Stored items
§

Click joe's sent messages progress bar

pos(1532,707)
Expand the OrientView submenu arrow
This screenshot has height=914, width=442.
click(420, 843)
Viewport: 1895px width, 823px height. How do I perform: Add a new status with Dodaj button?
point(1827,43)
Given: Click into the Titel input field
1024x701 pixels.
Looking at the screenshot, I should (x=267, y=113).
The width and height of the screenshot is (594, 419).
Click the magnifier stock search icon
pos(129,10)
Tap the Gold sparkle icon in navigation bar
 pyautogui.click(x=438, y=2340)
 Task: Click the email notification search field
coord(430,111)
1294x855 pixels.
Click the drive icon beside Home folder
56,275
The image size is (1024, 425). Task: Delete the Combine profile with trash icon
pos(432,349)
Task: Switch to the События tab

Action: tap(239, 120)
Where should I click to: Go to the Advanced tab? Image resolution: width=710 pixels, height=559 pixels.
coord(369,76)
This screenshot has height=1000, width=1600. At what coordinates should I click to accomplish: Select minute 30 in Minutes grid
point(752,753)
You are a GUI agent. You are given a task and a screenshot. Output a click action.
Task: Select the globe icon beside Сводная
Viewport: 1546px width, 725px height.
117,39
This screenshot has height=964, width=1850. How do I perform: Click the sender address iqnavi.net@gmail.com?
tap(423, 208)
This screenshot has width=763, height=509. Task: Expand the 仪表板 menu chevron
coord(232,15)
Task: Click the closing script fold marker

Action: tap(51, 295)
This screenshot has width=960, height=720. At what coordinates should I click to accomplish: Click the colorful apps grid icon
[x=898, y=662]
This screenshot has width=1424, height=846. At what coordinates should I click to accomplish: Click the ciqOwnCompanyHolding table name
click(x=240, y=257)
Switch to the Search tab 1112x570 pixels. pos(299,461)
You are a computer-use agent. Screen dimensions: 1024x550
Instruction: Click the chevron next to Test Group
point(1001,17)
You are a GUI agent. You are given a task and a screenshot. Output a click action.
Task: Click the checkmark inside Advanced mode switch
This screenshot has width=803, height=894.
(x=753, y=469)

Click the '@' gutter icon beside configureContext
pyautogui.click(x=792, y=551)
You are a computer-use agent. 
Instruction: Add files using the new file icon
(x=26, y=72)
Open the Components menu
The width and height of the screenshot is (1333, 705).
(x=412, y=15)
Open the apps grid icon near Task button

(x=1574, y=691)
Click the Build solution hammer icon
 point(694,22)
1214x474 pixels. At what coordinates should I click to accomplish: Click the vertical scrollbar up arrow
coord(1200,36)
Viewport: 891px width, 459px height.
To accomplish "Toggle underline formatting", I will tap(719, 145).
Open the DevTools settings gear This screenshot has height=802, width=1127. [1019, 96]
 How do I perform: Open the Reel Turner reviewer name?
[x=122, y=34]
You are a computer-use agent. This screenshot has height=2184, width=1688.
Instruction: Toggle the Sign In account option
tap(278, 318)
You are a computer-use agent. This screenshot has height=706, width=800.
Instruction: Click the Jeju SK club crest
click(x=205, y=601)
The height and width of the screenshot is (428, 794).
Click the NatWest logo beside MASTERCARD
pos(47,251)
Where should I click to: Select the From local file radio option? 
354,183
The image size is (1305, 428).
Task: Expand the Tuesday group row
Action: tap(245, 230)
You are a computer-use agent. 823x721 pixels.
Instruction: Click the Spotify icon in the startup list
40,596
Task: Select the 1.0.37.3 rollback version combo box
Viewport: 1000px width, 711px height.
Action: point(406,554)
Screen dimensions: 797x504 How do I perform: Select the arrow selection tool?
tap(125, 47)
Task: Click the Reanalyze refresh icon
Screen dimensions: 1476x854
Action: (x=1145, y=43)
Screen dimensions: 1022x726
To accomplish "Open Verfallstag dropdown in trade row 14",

§

Using the data above, return each line that includes the word "computer".

[Response]:
You are a computer-use agent. Screen dimensions: 1024x550
You are a computer-use agent. 
You are a computer-use agent. This screenshot has height=2184, width=1688.
You are a computer-use agent. This screenshot has height=706, width=800.
You are a computer-use agent. 823x721 pixels.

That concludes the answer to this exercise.